Tinybird CLI

The Tinybird Analytics command-line tool allows you to use all the Tinybird functionality directly from the command line. Additionally, it includes several functions to create and manage data projects easily.

How to install

You need to have installed Python 3 and pip:

Supported Python versions: 3.6, 3.7, 3.8

Example: creating a virtual environment for Python 3
virtualenv -p python3 .e
. .e/bin/activate

Alternatively you can use venv

Example: creating a virtual environment for Python 3
python3 -mvenv .e
. .e/bin/activate

If you are not used to python virtual environments you can read this guide about virtualenv or this other one about venv.

Install tinybird-cli
pip install tinybird-cli

The first step is to check everything works correctly and that you’re able to authenticate:

Authenticate
tb auth
Copy the admin token from https://ui.tinybird.co/tokens and paste it here: <pasted token>
** Auth successful!
** Configuration written to .tinyb file, consider adding it to .gitignore

It’ll ask for your admin token, you have to copy it from the tokens page and paste it. It saves your credentials in the .tinyb file in your current directory. Please, add it to .gitignore (or the ignore list in the SCM you use) because it contains Tinybird credentials.

Quick intro

Create a new project

Initialize
tb init

Generate a data source file (we will explain this later) based on a sample CSV file and add a few lines

Generate data source
$ tb datasource generate /tmp/sample.csv
** Generated datasources/sample.datasource
**   => Run `tb push datasources/sample.datasource` to create it on the server
**   => Add data with `tb datasource append sample /tmp/sample.csv`
**   => Generated fixture datasources/fixtures/sample.csv

Push it to Tinybird

Push data source
$ tb push datasources/sample.datasource
** Processing datasources/sample.datasource
** Building dependencies
** Creating sample
** not pushing fixtures

Append some data

Append data
$ tb datasource append sample datasources/fixtures/sample.csv
🥚 starting import process
🐥 done

Query the data

Query the data
$ tb sql "select count() from sample"

Query took 0.000475 seconds, read 1 rows // 4.1 KB

-----------
| count() |
-----------
|     384 |
-----------

Check the data source is in the data sources list

List data sources
$ tb datasource ls

    name                    row_count    size         created at                  updated at
-------------------------  -----------  -----------  --------------------------  --------------------------
sample                             384     20k       2020-06-24 15:09:00.409266  2020-06-24 15:09:00.409266
madrid_traffic                87123456     1.5Gb     2019-07-02 10:40:03.840151  2019-07-02 10:40:03.840152
...

Go to your Tinybird dashboard to check the datasource is present there

Data projects

A data project is a set of files that describes how your data should be stored, processed, and exposed through APIs.

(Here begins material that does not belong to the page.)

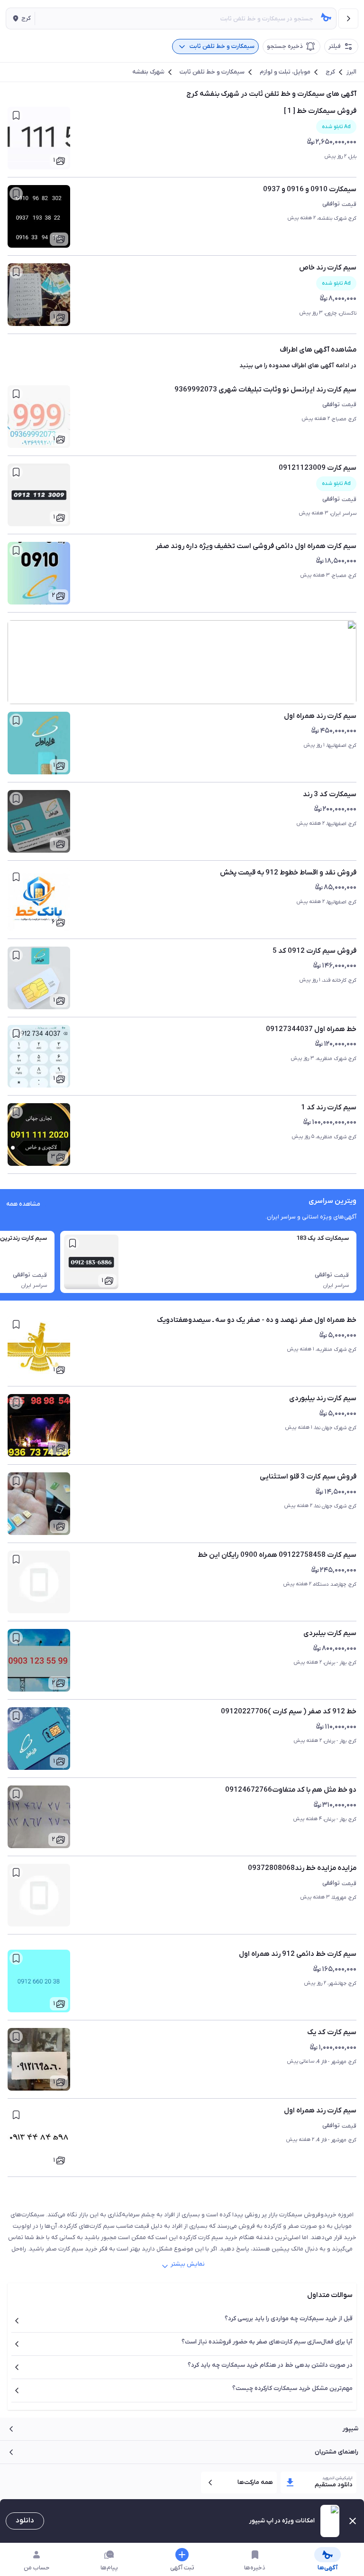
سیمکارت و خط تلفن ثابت (212, 72)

The same way we maintain source code files in a repository, use a CI, make deployments, run tests, etc, Tinybird provides a set of tools to work following a similar pattern but with data pipelines. In other words: the source code in your project would be the data files in Tinybird.

Following this approach, any data project can be managed with a list of text-based files that allow you to:

  • Define how the data should flow, from the start (the schemas) to the end (the API)

  • Manage your data files under version control

  • Use branches in your data files

  • Run tests

  • Deploy a data project like you’d deploy any other software application

Let’s see an example. Imagine an e-commerce site where we have events from users and a list of products with their attributes. Our purpose is to expose several API endpoints to return sales per day and top product per day.

The data project would look like this:

ecommerce_data_project/
    datasources/
        events.datasource
        products.datasource
        fixtures/
            events.csv
            products.csv
    pipes/
        top_product_per_day.pipe

    endpoints/
        sales.pipe
        top_products.pipe

Every file in this folder maps to a data source or a pipe in Tinybird. You can create a project from scratch with tb init, but in this case let’s assume it’s already created and stored in a GitHub repository

Uploading the project

Clone demo
git clone https://github.com/tinybirdco/ecommerce_data_project.git
cd ecommerce_data_project

Refer to the how to install section to connect the ecommerce_data_project with your Tinybird account.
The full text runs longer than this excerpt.